◆ **What is being asked**
Exactly as written, return every line of the data below.

◆ **Extracted information**
- - - - - - -
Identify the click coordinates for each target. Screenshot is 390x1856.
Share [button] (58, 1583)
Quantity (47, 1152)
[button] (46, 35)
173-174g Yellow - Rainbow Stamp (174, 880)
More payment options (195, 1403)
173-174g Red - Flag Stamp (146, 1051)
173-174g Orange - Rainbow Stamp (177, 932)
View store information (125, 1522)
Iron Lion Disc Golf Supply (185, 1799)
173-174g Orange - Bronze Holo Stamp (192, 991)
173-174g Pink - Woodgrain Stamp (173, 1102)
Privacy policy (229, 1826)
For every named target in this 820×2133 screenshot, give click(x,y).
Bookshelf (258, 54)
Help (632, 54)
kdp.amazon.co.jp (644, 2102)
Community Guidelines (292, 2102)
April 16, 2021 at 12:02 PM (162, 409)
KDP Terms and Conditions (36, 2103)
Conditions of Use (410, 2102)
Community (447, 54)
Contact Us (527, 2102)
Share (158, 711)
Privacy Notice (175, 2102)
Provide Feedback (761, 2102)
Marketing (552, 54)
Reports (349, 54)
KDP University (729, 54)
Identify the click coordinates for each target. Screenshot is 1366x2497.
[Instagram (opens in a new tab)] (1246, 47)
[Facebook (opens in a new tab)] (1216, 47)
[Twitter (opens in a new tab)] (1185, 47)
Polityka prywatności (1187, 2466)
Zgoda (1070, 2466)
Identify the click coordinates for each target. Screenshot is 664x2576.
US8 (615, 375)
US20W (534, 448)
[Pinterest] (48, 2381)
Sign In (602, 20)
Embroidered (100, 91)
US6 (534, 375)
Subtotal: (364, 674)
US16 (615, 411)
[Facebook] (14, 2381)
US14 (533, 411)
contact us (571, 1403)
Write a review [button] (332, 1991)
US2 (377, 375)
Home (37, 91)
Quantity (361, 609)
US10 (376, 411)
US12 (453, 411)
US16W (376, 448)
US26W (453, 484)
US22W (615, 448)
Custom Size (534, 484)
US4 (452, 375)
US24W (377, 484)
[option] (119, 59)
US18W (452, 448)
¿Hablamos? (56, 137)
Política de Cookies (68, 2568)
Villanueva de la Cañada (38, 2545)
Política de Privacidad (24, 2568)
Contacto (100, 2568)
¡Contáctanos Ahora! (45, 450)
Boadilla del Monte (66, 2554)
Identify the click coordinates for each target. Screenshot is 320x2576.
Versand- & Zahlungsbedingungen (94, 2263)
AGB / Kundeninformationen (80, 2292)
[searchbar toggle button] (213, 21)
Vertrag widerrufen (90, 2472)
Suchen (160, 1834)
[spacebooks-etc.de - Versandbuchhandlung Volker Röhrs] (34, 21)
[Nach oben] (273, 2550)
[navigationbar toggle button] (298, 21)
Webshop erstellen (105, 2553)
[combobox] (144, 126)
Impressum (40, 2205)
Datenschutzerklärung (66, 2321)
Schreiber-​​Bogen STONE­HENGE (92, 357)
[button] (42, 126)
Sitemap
- - - - - - -
◆ **Reply to the task**
Identify the click coordinates for each target. Screenshot is 390x1856.
Share [button] (58, 1583)
Quantity (47, 1152)
[button] (46, 35)
173-174g Yellow - Rainbow Stamp (174, 880)
More payment options (195, 1403)
173-174g Red - Flag Stamp (146, 1051)
173-174g Orange - Rainbow Stamp (177, 932)
View store information (125, 1522)
Iron Lion Disc Golf Supply (185, 1799)
173-174g Orange - Bronze Holo Stamp (192, 991)
173-174g Pink - Woodgrain Stamp (173, 1102)
Privacy policy (229, 1826)
For every named target in this 820×2133 screenshot, give click(x,y).
Bookshelf (258, 54)
Help (632, 54)
kdp.amazon.co.jp (644, 2102)
Community Guidelines (292, 2102)
April 16, 2021 at 12:02 PM (162, 409)
KDP Terms and Conditions (36, 2103)
Conditions of Use (410, 2102)
Community (447, 54)
Contact Us (527, 2102)
Share (158, 711)
Privacy Notice (175, 2102)
Provide Feedback (761, 2102)
Marketing (552, 54)
Reports (349, 54)
KDP University (729, 54)
Identify the click coordinates for each target. Screenshot is 1366x2497.
[Instagram (opens in a new tab)] (1246, 47)
[Facebook (opens in a new tab)] (1216, 47)
[Twitter (opens in a new tab)] (1185, 47)
Polityka prywatności (1187, 2466)
Zgoda (1070, 2466)
Identify the click coordinates for each target. Screenshot is 664x2576.
US8 (615, 375)
US20W (534, 448)
[Pinterest] (48, 2381)
Sign In (602, 20)
Embroidered (100, 91)
US6 (534, 375)
Subtotal: (364, 674)
US16 (615, 411)
[Facebook] (14, 2381)
US14 (533, 411)
contact us (571, 1403)
Write a review [button] (332, 1991)
US2 (377, 375)
Home (37, 91)
Quantity (361, 609)
US10 (376, 411)
US12 (453, 411)
US16W (376, 448)
US26W (453, 484)
US22W (615, 448)
Custom Size (534, 484)
US4 (452, 375)
US24W (377, 484)
[option] (119, 59)
US18W (452, 448)
¿Hablamos? (56, 137)
Política de Cookies (68, 2568)
Villanueva de la Cañada (38, 2545)
Política de Privacidad (24, 2568)
Contacto (100, 2568)
¡Contáctanos Ahora! (45, 450)
Boadilla del Monte (66, 2554)
Identify the click coordinates for each target. Screenshot is 320x2576.
Versand- & Zahlungsbedingungen (94, 2263)
AGB / Kundeninformationen (80, 2292)
[searchbar toggle button] (213, 21)
Vertrag widerrufen (90, 2472)
Suchen (160, 1834)
[spacebooks-etc.de - Versandbuchhandlung Volker Röhrs] (34, 21)
[Nach oben] (273, 2550)
[navigationbar toggle button] (298, 21)
Webshop erstellen (105, 2553)
[combobox] (144, 126)
Impressum (40, 2205)
Datenschutzerklärung (66, 2321)
Schreiber-​​Bogen STONE­HENGE (92, 357)
[button] (42, 126)
Sitemap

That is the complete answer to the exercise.